Por desgracia, lo que menos importa son los que ejercen, ¿no? Son víctimas y, por tanto, no saben lo que hacen. Nada que no se arregle con unas cuantas campañas de concienciación financiadas con dinero público. Palabrita de ‘ministre’.
Haereticus dixit
Es llamativo que uno de los muchos pecados originales con los que nació el Gobierno sanchista fue el relacionado con el trabajo sexual. En 2018, Magdalena Valerio admitió que le “habían metido un gol” al legalizar el primer sindicato de trabajadoras sexuales –llámese la atención sobre el género usado–. Tomándolo con humor, podemos decir que este desliz fue revertido por el sanchismo con su habitual tendencia al debate público y a la reflexión. Punto para las posiciones abolicionistas.
Tras varias acciones, ahora toca combatir el proxenetismo. Suena bien, ¿no? El proxenetismo no es muy del agrado de nadie. Ahora bien, frente a las medidas punitivas e inútiles que se proponen, ¿no sería más fácil regular todo el sector del trabajo sexual y atacar lo que se encontrase al margen de la ley?
A pesar de tanto esfuerzo por parte de la ‘ministre’ Montero y por otros ilustrados por civilizar a las ‘persones’ de su jurisdicción, nos encontramos con un panorama sorprendente. Sigue habiendo industria pornográfica –si se puede hablar de industria como tal en el ‘Estado español’–, putas, chaperos y, mira tú por donde, una cantidad importante de personas que viven de trabajos vinculados con el sexo y, por ende, una buena cantidad de consumidores.
De hecho, es curioso que se legisle por el bien de unas personas a las que no se les hace ni puñetero caso. Es más, los movimientos favorables a la regulación son estigmatizados con el beneplácito de la propaganda institucional. Entre estas voces heréticas, Amarna Miller es una de las pocas que ha podido ofrecer su postura con cierta libertad. A mi entender, su obra Vírgenes, esposas, amantes y putas es de las pocas cosas sensatas que he leído sobre feminismo en los últimos tiempos –y eso dice mucho de lo que se cuece por ahí–.

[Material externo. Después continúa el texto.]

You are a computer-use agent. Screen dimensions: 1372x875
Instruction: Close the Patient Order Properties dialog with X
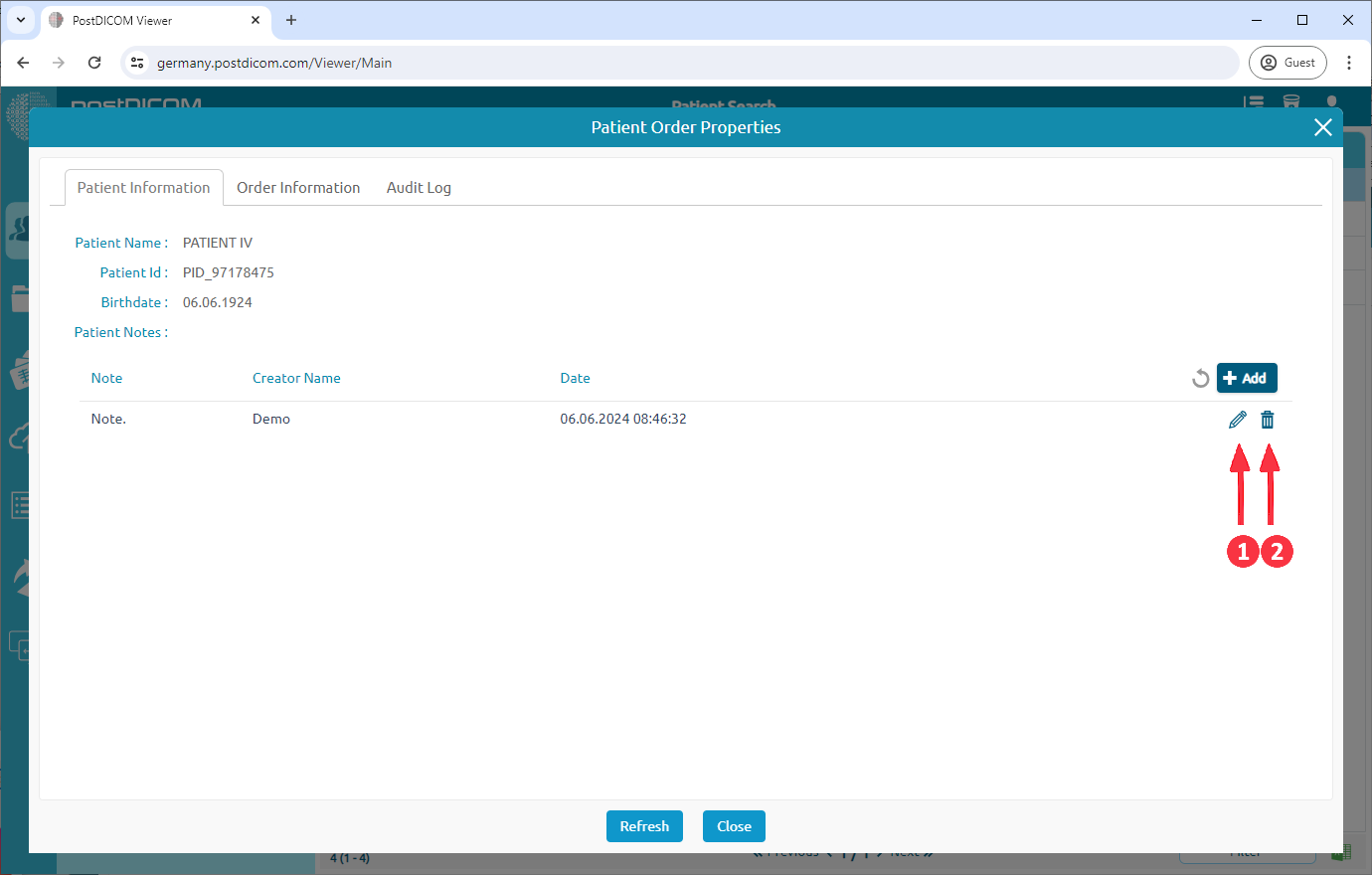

Siempre he defendido en este espacio que el abolicionismo es una ideología más cercana al madrileño barrio de Salamanca que a los barrios obreros. Y, quizá, esa sea una clave del debate. Abordar el trabajo sexual desde las ideologías de género es tan insensato como abordar el aborto desde el pensamiento religioso católico. No hay debate ni grises. Echo en falta una perspectiva de clase a la hora de abordar la cuestión. Ahora que estamos logrando dejar las sotanas de lado, nos topamos con los ideólogos de salón.
Del mismo modo que el alcohol y el juego van a estar siempre presentes en nuestra sociedad, siempre habrá personas que paguen por sexo, que consuman imágenes pornográficas, que deseen probar ciertas experiencias. Y, por tanto, personas dispuestas a vivir de ello. Sabiéndolo, resulta hipócrita combatir o dejar al margen lo que sabes que siempre va a estar presente.
En cambio, regular el trabajo sexual ofrece una libertad vigilada que protege al que ejerce estos oficios y facilita la lucha contra las organizaciones criminales que imponen prácticas no consentidas. Otro debate es el cómo, ya que hay diferentes ejemplos.
Por desgracia, lo que menos importa son los que ejercen, ¿no? Son víctimas y, por tanto, no saben lo que hacen. Nada que no se arregle con unas cuantas campañas de concienciación financiadas con dinero público. Palabrita de ‘ministre’.